- In Carry On Camping (1969)
- Born: Betty Marsden 24 February 1919 West Derby, Lancashire, England
- Died: 18 July 1998 (aged 79) Northwood, Middlesex, England
- Education: Italia Conti Academy of Theatre Arts
- Occupation: actress
- Years active: 1937–1994
- Spouse(s): James Wilson Muggoch (1945–1975)

= Betty Marsden =

British actor and comedian (1919–1998)

Betty Marsden (24 February 1919 – 18 July 1998) was an English comedy actress. She is particularly remembered as a cast member of the radio series Beyond Our Ken and Round the Horne. Marsden appeared in two Carry On films, Carry On Regardless (1961) and Carry On Camping (1969).

==Early life==
Marsden was born in West Derby, Liverpool, and grew up in near poverty in Somerset. Her music teacher recognised her talent at the age of six, and became her guardian. She attended the Italia Conti Academy of Theatre Arts and during the Second World War she entertained the troops as a member of ENSA.

==Career==
From 1958 to 1968, Marsden was a cast member of the radio series Beyond Our Ken and Round the Horne, where she played most of the female characters. Perhaps her most famous catchphrase was "many, many, many times", delivered in the dry, reedy tones of Bea Clissold, the ancient actress who was renowned for having given pleasure to many, particularly in "The Little Hut" on Shaftesbury Avenue. This long outlasted the Clissold character and was deployed to much audience appreciation on a few occasions in later series, possibly as an ad lib. Another was " 'allo, cheeky face!", shouted into the microphone in the less-than-couth London tones of Buttercup Gruntfuttock. Marsden's vocal range was impressive and also included the husky Daphne Whitethigh, the strident stereotypical Aussie tones of the ultra feminist (but conflicted) Judy Coolibar, and the cut-glass Received Pronunciation of Dame Celia Molestrangler (in a series of loose pastiches of the stilted dialogue in 1930s and 1940s romances and melodramas – for example, The Astonished Heart became The Hasty Nose, and Brief Encounter became Brief Ecstasy – partnered with Hugh Paddick's 'ageing juvenile Binkie Huckaback', with the denouement inevitably bringing the lovers crashing back to earth).

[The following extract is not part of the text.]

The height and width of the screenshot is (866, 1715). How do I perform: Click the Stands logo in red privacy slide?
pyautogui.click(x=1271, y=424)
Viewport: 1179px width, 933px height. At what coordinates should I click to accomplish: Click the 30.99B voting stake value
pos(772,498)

In 1958, Marsden played the Fairy Godmother, in Rodgers and Hammerstein's Cinderella at the London Coliseum with Tommy Steele, Kenneth Williams, Yana and Jimmy Edwards.

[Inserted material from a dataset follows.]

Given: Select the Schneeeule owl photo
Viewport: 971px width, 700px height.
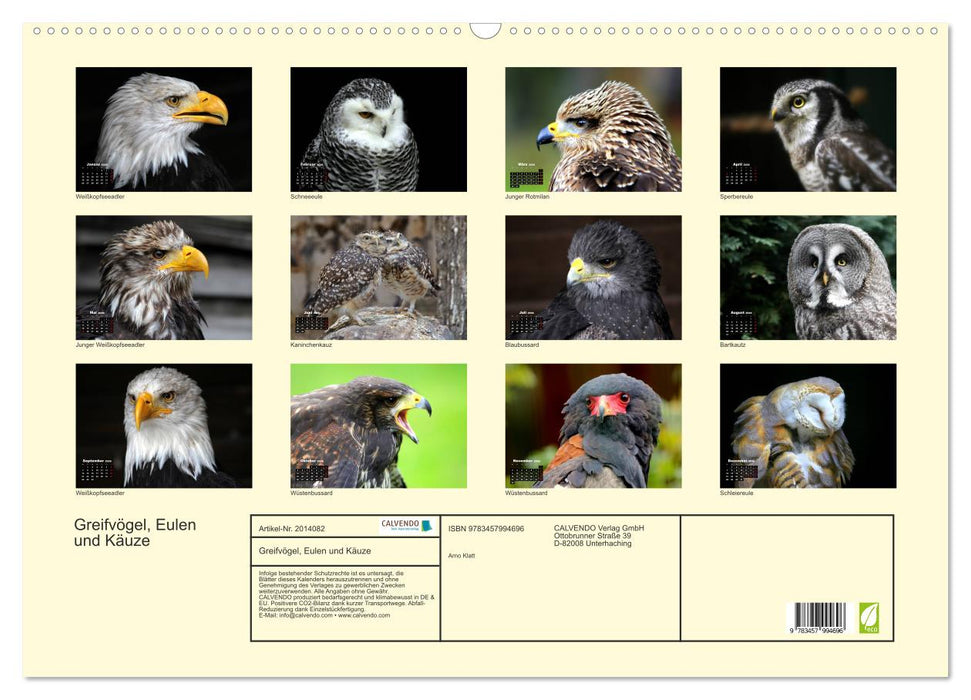Looking at the screenshot, I should pyautogui.click(x=377, y=127).
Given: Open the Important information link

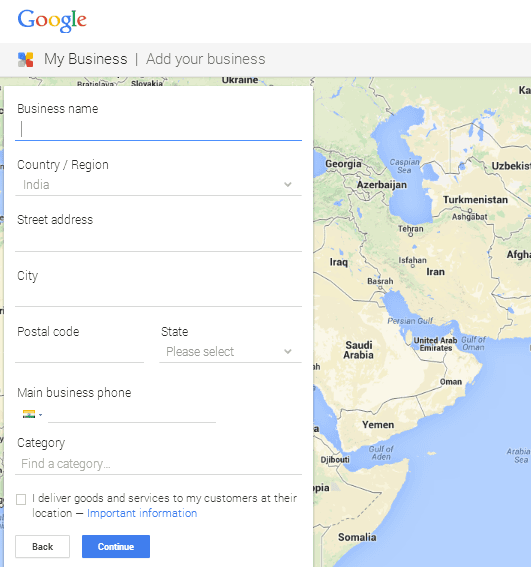Looking at the screenshot, I should coord(142,513).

Her two Carry On films were Carry On Regardless (1961), as Mata Hari, and Carry On Camping (1969), as Terry Scott's wife Harriet, with a braying laugh and jolly bossiness.

Her other film roles included Ramsbottom Rides Again (1956), The Big Day (1960), The Boys (1962), The Wild Affair (1964), The Leather Boys (1964), The Best House in London (1969), and Eyewitness (1970). She later played Hermione in Britannia Hospital (1982), Violet Manning in The Dresser (1983), Princess Troubetskaya in Anastasia: The Mystery of Anna (1986 TV movie), and Mrs. Barnacle in Little Dorrit (1987).

Her theatre roles included Mrs. Prentice in What the Butler Saw at the Royal Court Theatre in 1975, and Mrs. Hardcastle in She Stoops to Conquer at the Lyric Theatre, Hammersmith, in 1982. Her role of Aunt Dahlia was removed from Andrew Lloyd Webber's flop musical Jeeves (1975) before opening night.

Her television appearances included Blake's 7 (Series 4, 1981), The Bill (Series 5, 1989) and Inspector Morse (1990).

==Personal life and death==
During the Second World War, Marsden met and married Dr Jimmy Wilson Muggoch, an army doctor from Edinburgh. From 1963 the couple lived in Brentford on their houseboat Chilham, a converted Thames lighter.

Prior to her death, Marsden had been suffering from heart problems and pneumonia. She was believed to be recovering, but died suddenly while socialising with friends in the bar of Denville Hall, a retirement home for actors, in Northwood in London.